• **Activity**
Each record must appear in the answer exactly as it does in the data.
--
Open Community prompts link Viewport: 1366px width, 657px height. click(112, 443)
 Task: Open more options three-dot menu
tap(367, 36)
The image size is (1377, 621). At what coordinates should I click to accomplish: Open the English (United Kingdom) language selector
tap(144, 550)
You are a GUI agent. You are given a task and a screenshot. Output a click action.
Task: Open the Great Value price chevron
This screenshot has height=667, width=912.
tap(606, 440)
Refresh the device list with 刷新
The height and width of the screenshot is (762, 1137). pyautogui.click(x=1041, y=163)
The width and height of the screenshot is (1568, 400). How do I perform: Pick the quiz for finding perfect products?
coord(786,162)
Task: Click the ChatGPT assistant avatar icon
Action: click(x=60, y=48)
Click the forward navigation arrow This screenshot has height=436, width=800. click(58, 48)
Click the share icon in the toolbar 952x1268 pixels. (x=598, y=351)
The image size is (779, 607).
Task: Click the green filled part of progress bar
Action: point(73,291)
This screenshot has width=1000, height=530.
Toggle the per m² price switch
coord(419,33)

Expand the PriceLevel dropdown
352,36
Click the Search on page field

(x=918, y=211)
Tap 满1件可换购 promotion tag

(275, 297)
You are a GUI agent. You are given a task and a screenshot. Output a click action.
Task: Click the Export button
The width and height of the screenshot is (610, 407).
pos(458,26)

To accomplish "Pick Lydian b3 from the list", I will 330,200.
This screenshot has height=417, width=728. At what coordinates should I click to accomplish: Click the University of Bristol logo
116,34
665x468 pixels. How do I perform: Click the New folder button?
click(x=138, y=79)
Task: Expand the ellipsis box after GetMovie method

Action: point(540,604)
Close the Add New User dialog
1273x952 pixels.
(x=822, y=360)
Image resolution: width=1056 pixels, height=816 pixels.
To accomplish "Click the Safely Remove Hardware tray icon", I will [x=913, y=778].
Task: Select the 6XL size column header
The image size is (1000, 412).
--
• **Your response**
Open Community prompts link Viewport: 1366px width, 657px height. click(112, 443)
 Task: Open more options three-dot menu
tap(367, 36)
The image size is (1377, 621). At what coordinates should I click to accomplish: Open the English (United Kingdom) language selector
tap(144, 550)
You are a GUI agent. You are given a task and a screenshot. Output a click action.
Task: Open the Great Value price chevron
This screenshot has height=667, width=912.
tap(606, 440)
Refresh the device list with 刷新
The height and width of the screenshot is (762, 1137). pyautogui.click(x=1041, y=163)
The width and height of the screenshot is (1568, 400). How do I perform: Pick the quiz for finding perfect products?
coord(786,162)
Task: Click the ChatGPT assistant avatar icon
Action: click(x=60, y=48)
Click the forward navigation arrow This screenshot has height=436, width=800. click(58, 48)
Click the share icon in the toolbar 952x1268 pixels. (x=598, y=351)
The image size is (779, 607).
Task: Click the green filled part of progress bar
Action: point(73,291)
This screenshot has width=1000, height=530.
Toggle the per m² price switch
coord(419,33)

Expand the PriceLevel dropdown
352,36
Click the Search on page field

(x=918, y=211)
Tap 满1件可换购 promotion tag

(275, 297)
You are a GUI agent. You are given a task and a screenshot. Output a click action.
Task: Click the Export button
The width and height of the screenshot is (610, 407).
pos(458,26)

To accomplish "Pick Lydian b3 from the list", I will 330,200.
This screenshot has height=417, width=728. At what coordinates should I click to accomplish: Click the University of Bristol logo
116,34
665x468 pixels. How do I perform: Click the New folder button?
click(x=138, y=79)
Task: Expand the ellipsis box after GetMovie method

Action: point(540,604)
Close the Add New User dialog
1273x952 pixels.
(x=822, y=360)
Image resolution: width=1056 pixels, height=816 pixels.
To accomplish "Click the Safely Remove Hardware tray icon", I will [x=913, y=778].
Task: Select the 6XL size column header
The image size is (1000, 412).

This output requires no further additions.